Avec 7 099 milliards de FCFA d’actifs et 8,6 % de parts de marché à fin 2025, Coris Bank International devient, à égalité avec Ecobank, le premier groupe bancaire de l’UEMOA. Une consécration pour le groupe fondé par Idrissa Nassa, dont l’ascension repose autant sur sa croissance organique que sur une stratégie d’expansion et d’acquisitions.

Coris Bank International change de dimension. En moins de deux décennies, le groupe bancaire né au Burkina Faso s’est hissé au sommet du marché bancaire de l’Union économique et monétaire ouest-africaine (UEMOA), partageant désormais la première place avec Ecobank en termes d’actifs.

À fin 2025, le bilan consolidé de Coris atteint 7 099 milliards de FCFA, soit 8,6 % des actifs bancaires de l’Union. Le groupe conserve ainsi la même part de marché qu’en 2024, mais son bilan a progressé de 14,3 % en un an, passant de 6 213 à 7 099 milliards de FCFA. Une progression quasiment alignée sur celle de l’ensemble du secteur bancaire de l’UEMOA, dont les actifs ont augmenté de 14,1 % sur la même période.

Cette performance propulse Coris de la troisième à la première place, à égalité avec Ecobank. Le changement de hiérarchie tient toutefois autant à la progression de Coris qu’au ralentissement de plusieurs de ses concurrents historiques.

Ecobank résiste, Société Générale décroche

En 2024, Ecobank dominait encore le classement avec 9,3 % des actifs bancaires de l’UEMOA, devant Société Générale, à 8,6 %, et Coris Bank International, également à 8,6 %.

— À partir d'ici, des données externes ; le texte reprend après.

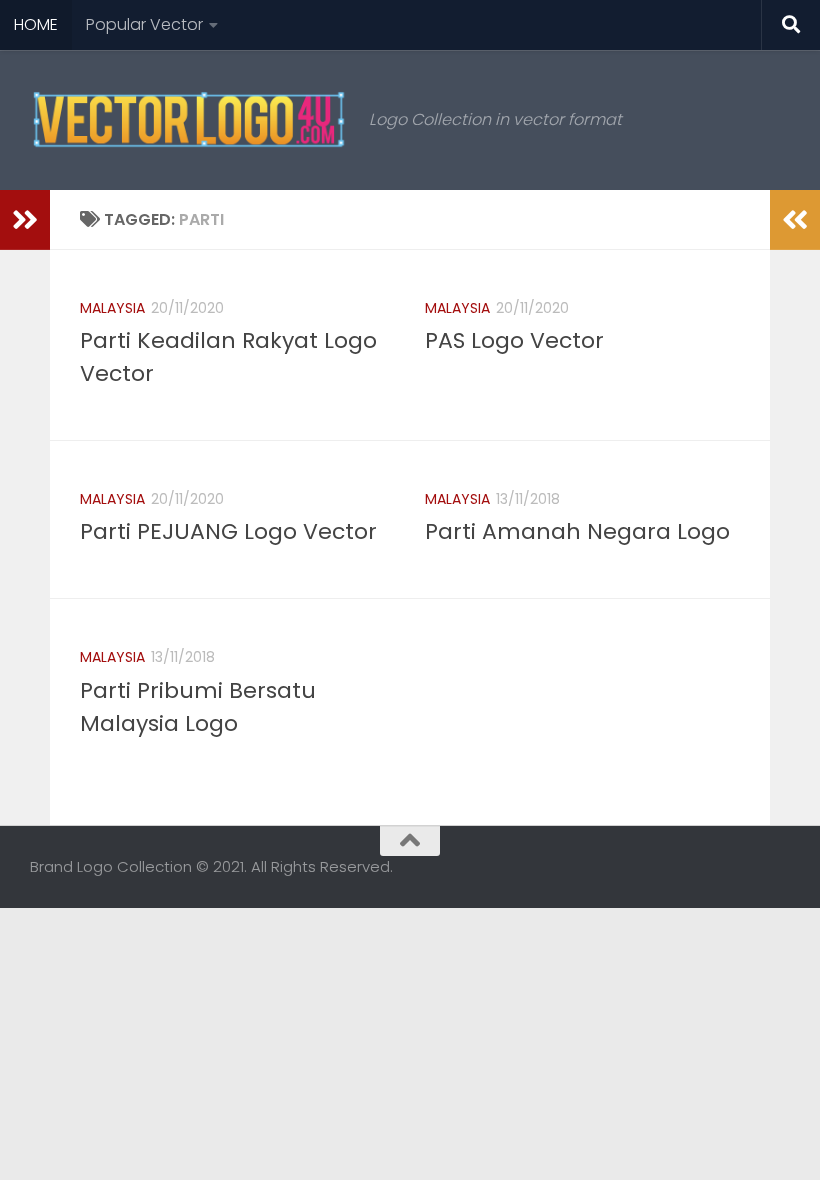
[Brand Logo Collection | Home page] (189, 120)
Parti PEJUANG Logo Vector (228, 531)
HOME (36, 24)
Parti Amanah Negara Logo (577, 531)
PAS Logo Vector (514, 340)
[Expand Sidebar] (25, 220)
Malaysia (112, 308)
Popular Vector (144, 24)
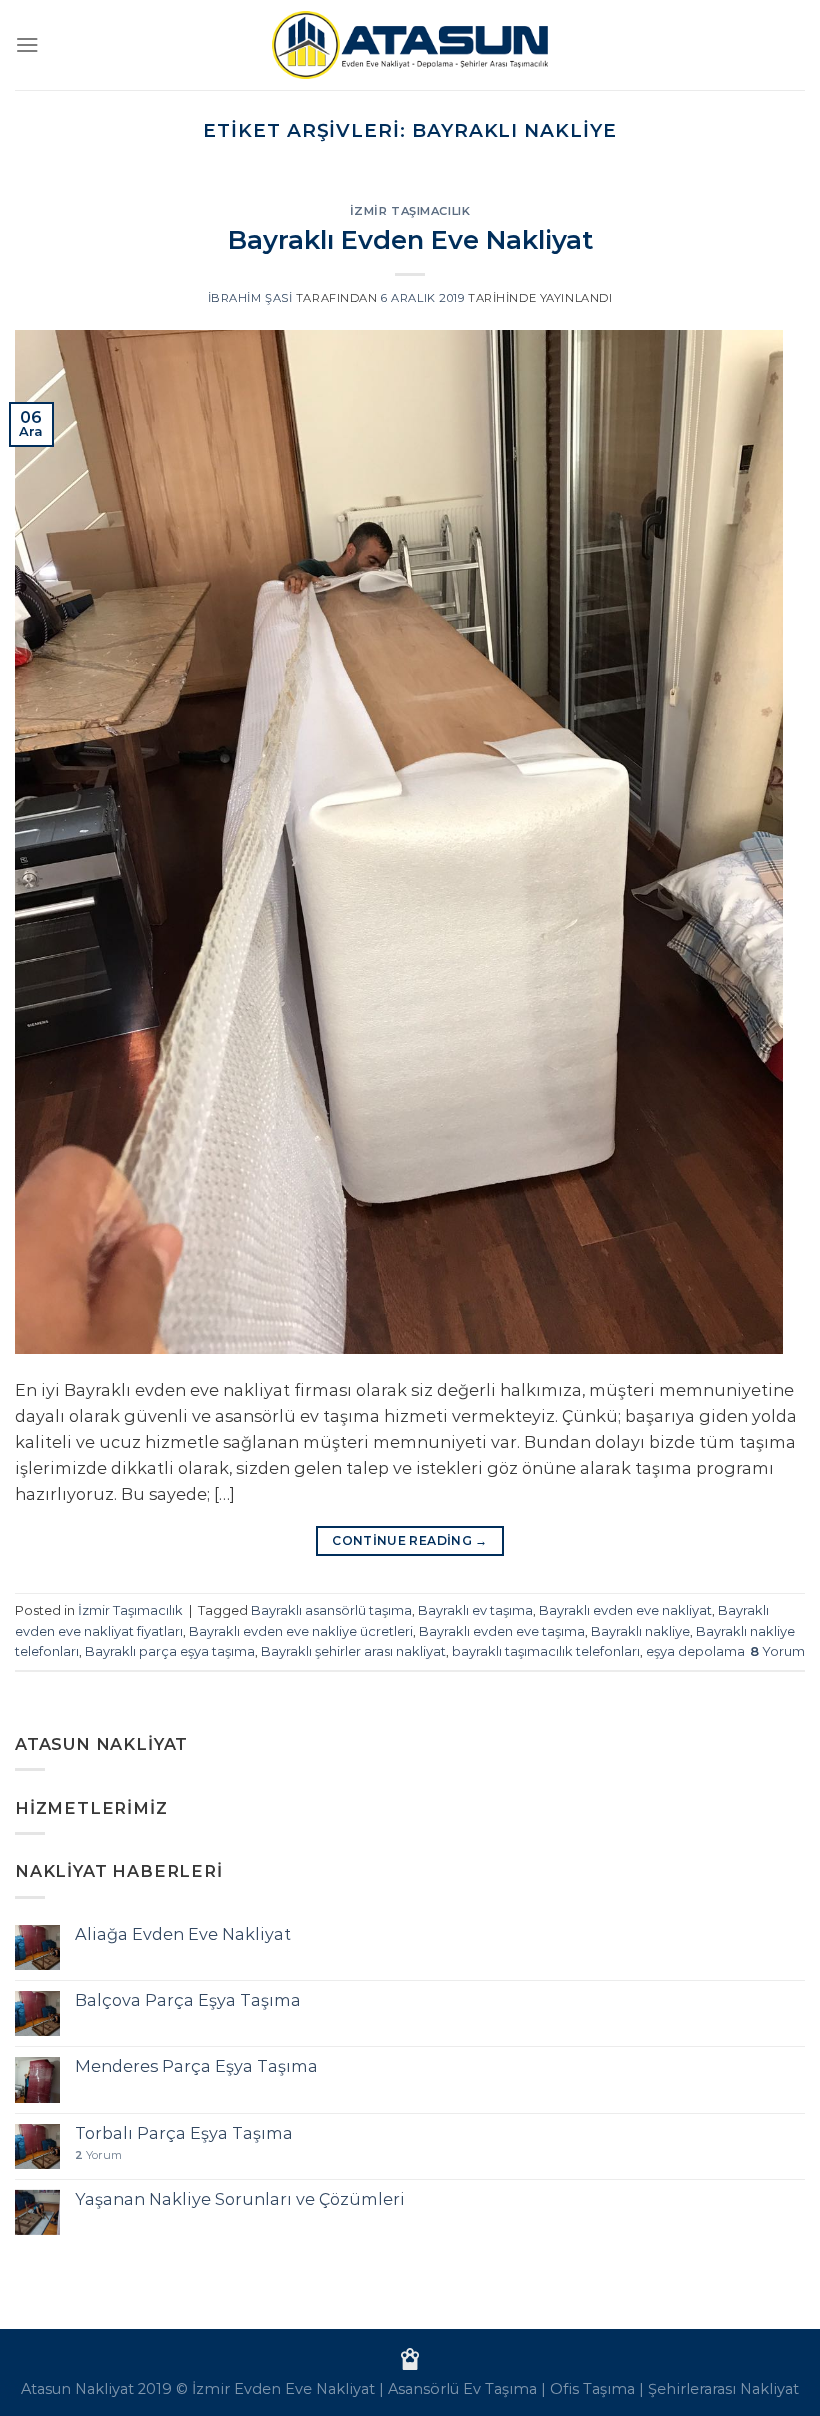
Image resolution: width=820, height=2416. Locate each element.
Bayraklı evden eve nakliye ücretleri (301, 1631)
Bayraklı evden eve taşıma (502, 1631)
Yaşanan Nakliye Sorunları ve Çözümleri (240, 2199)
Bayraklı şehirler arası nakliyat (353, 1651)
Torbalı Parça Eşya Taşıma (184, 2133)
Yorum (777, 1651)
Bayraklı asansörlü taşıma (331, 1610)
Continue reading (410, 1540)
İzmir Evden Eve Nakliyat (283, 2389)
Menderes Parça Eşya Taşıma (196, 2066)
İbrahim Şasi (250, 298)
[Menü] (27, 44)
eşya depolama (695, 1651)
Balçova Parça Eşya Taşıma (188, 2000)
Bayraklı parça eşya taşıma (170, 1651)
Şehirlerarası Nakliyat (723, 2389)
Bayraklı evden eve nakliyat (625, 1610)
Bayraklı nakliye (640, 1631)
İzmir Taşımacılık (410, 211)
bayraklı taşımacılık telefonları (546, 1651)
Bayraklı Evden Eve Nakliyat (410, 239)
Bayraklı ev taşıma (475, 1610)
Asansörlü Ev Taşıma (462, 2389)
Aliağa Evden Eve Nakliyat (183, 1934)
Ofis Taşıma (592, 2389)
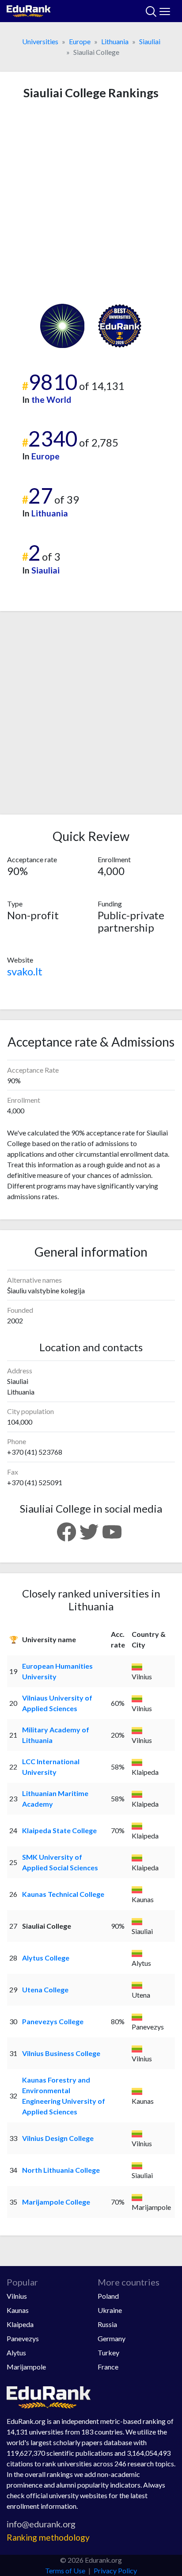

Un an plus tard, la situation a profondément évolué. Ecobank conserve certes sa position de leader ex æquo, mais la croissance de ses actifs s’est limitée à 5,6 %, portant son bilan à environ 7 098 milliards de FCFA. Sa part de marché recule ainsi de 0,7 point.

Le recul est beaucoup plus marqué pour Société Générale. Le groupe français, deuxième acteur bancaire de l’Union en 2024, tombe à la troisième place avec 7 % des actifs, contre 8,6 % un an plus tôt. Il perd ainsi 1,6 point de part de marché, dans un contexte de désengagement progressif du continent africain.

Dans l’UEMOA, cette stratégie s’est notamment traduite par la cession de la filiale burkinabè de Société Générale au groupe Vista en 2025. Le groupe français ne compte désormais plus que quatre implantations dans l’Union, contre cinq auparavant.

Malgré ce recul en matière d’actifs, Société Générale conserve une forte capacité bénéficiaire. Le groupe représente encore 12 % des bénéfices du secteur bancaire de l’UEMOA, derrière Ecobank, à 15,1 %, mais devant Coris Bank International, dont la contribution atteint désormais 9,2 %.

Coris Bank International ne se contente plus de grossir

La montée en puissance de Coris ne se résume pas à un effet mécanique de classement. Plusieurs indicateurs témoignent d’un renforcement réel de son poids dans le système bancaire régional.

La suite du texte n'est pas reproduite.